TUJUAN TUGAS: Menurut teks bacaan tentang penegakan hukum, dengan siapa hakim disebut 'bermain mata'?

TEKS BACAAN:

━━━

Aneka warna hukum tidak beraturan seolah bertolak belakang dengan hukum yang seharusnya menciptakan keteraturan. Ketidakberaturan tersebut terkait dengan aneka distorsi yang dilakukan aparat penegak hukum. Distorsi penegakan hukum dengan memanfaatkan menempatkan hukum sebagai komoditas. Hukum diolah sedemikian rupa, menjadi 'produk' siap jual untuk ditawarkan kepada pembeli (distorsi) hukum. Bahkan pembeli dapat 'memesan' bahkan 'pesan antar' hukum (delivery order) sesuai dengan paket distorsi yang biasanya tersedia.


Ketidakberaturan terjadi tidak hanya dalam hal substansi hukum, tetapi juga aktor pengemban hukum. Substansi hukum dalam proses politik di lembaga politik mengalami tahap traksaksional kepentingan antar kelompok politik dengan aneka kelompok yang mempunyai kepentingan terhadap hukum yang sedang dibuat. Pun demikian, dalam hal pembentukan hukum oleh hakim setali tiga uang. Hakim 'bermain mata' dengan aparat penegak hukum (kejaksaan atau advokat) dan 'pencari keadilan' agar mengakomodasi kepentingan 'pemesan' hukum dapat diakomodasi dalam putusan hakim.


Aktor pengemban hukum menjadi budak dari ego yang bersyahwat hedonisme dan pelayan dari kepentingan pembeli hukum. Mereka menjual 'roh' hukum untuk memuaskan syahwat hedonisme, memulur-mungkretkan hukum, menafsir-adaptasikan hukum, bahkan mengesamping-tiadakan hukum agar sesuai dengan selera pasar. Hukum tidak lebih dari 'mainan' dari para pengemban hukum dengan menggunakan daya intelektualitas mereka dalam menguasai berbagai teori atau konsep hukum. Daya intelektualitas tidak diberdayakan untuk mengabdi dan mengeksplorasi keadilan, melainkan digunakan untuk mencari celah agar bisa dimanfaatkan bagi dirinya.

━━━

BARIS DATA:
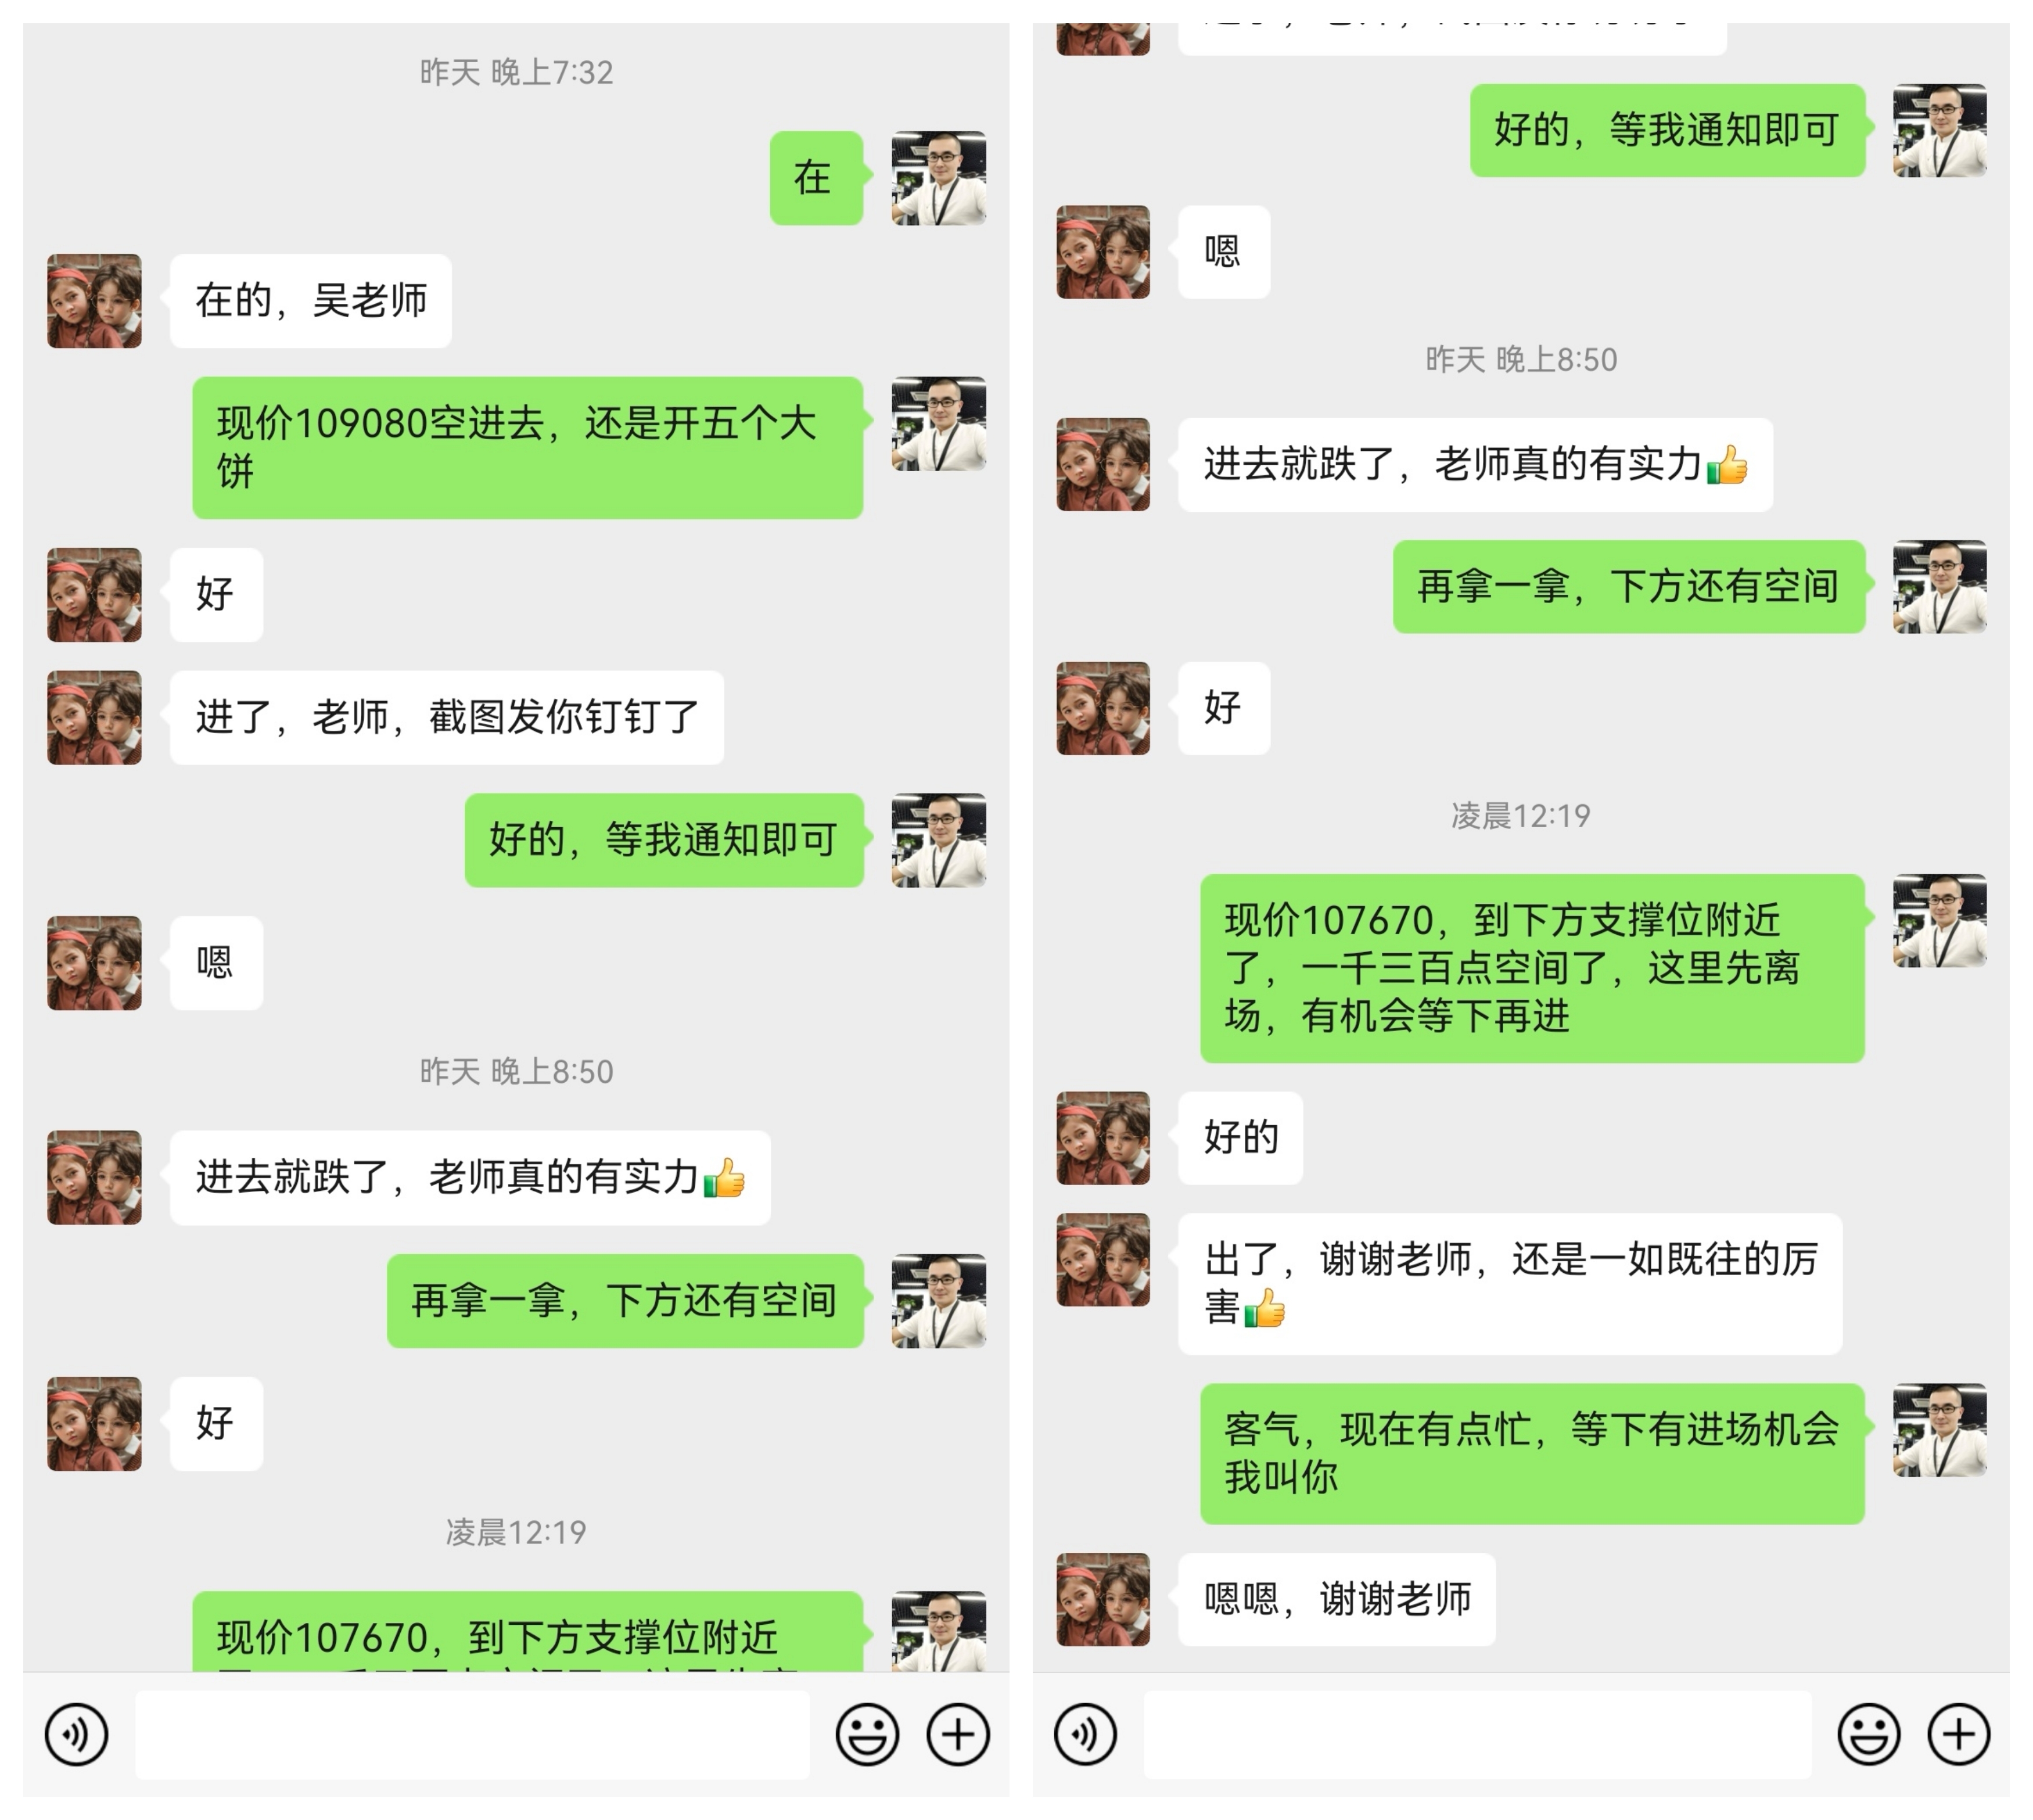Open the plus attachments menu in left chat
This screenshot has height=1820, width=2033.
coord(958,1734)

━━━

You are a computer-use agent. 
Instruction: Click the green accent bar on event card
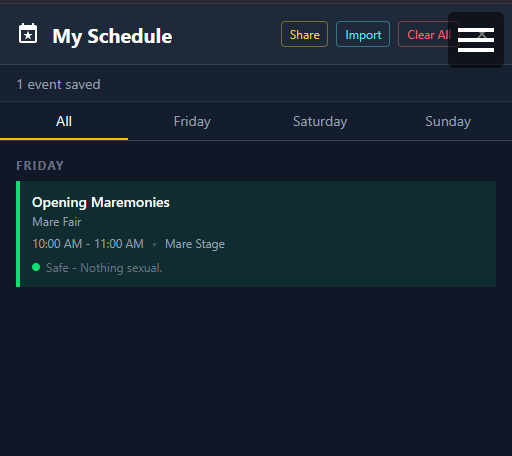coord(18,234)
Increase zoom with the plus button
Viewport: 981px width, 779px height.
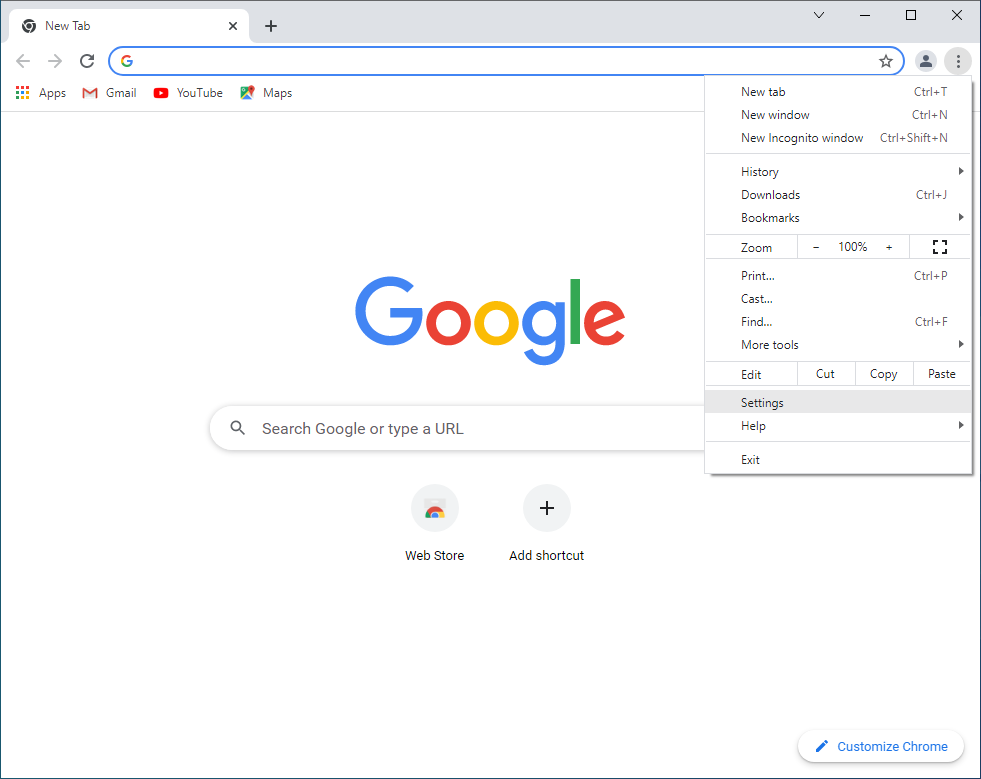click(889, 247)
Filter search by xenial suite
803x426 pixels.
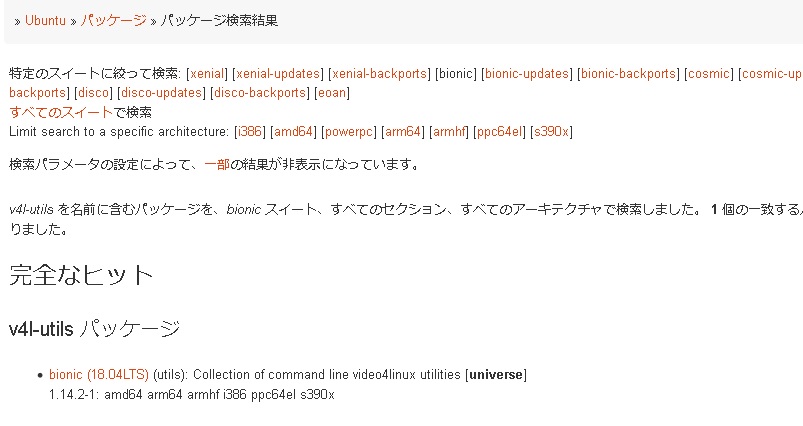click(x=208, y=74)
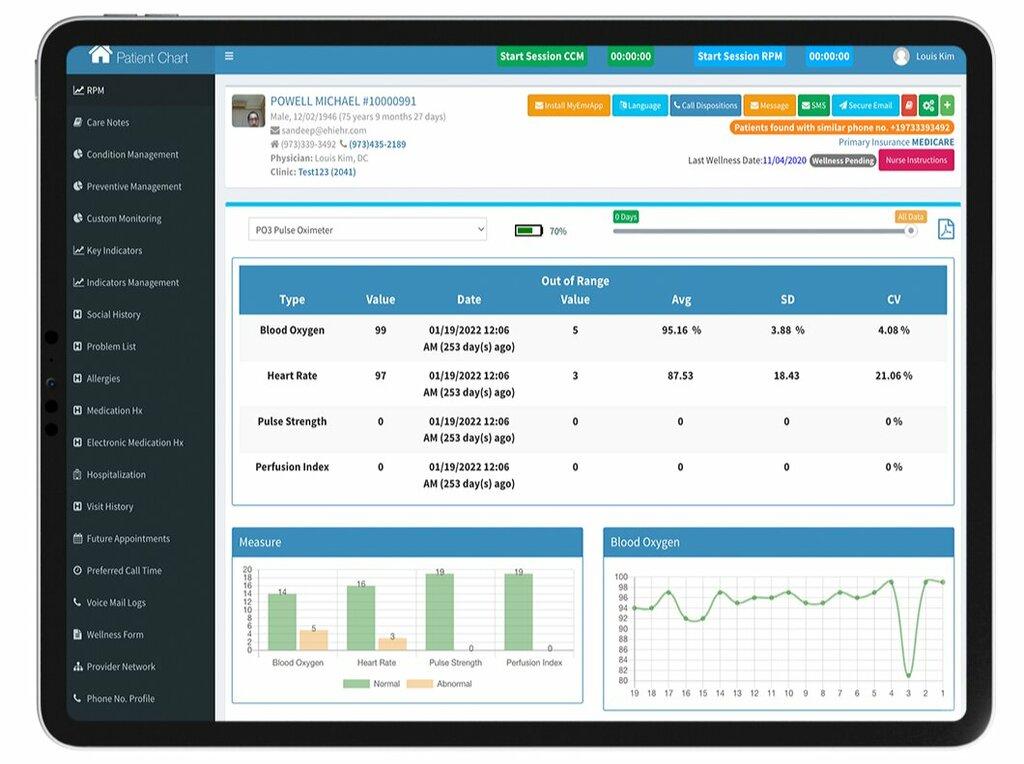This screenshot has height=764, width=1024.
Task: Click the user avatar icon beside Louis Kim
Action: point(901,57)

━━━

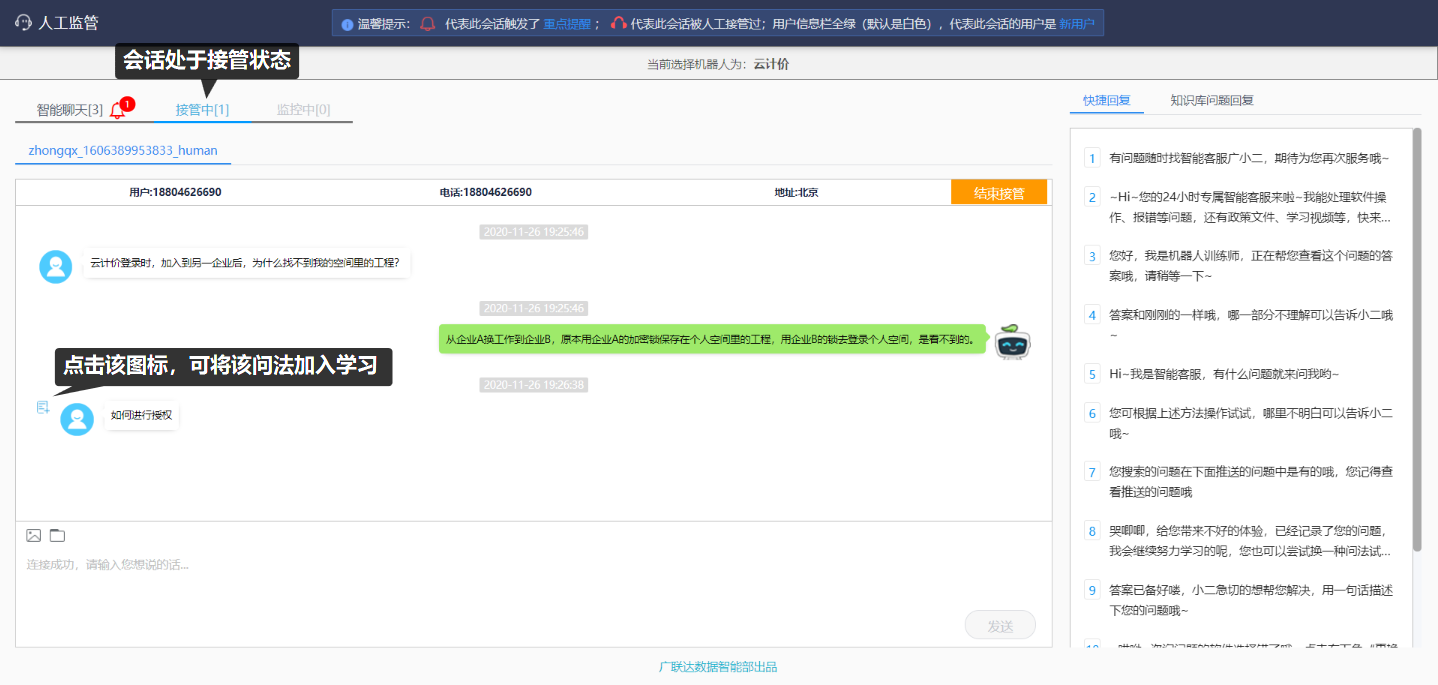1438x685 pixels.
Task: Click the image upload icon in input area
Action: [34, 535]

━━━

JAWABAN LATIHAN: Dengan aparat penegak hukum (kejaksaan atau advokat) dan 'pencari keadilan'.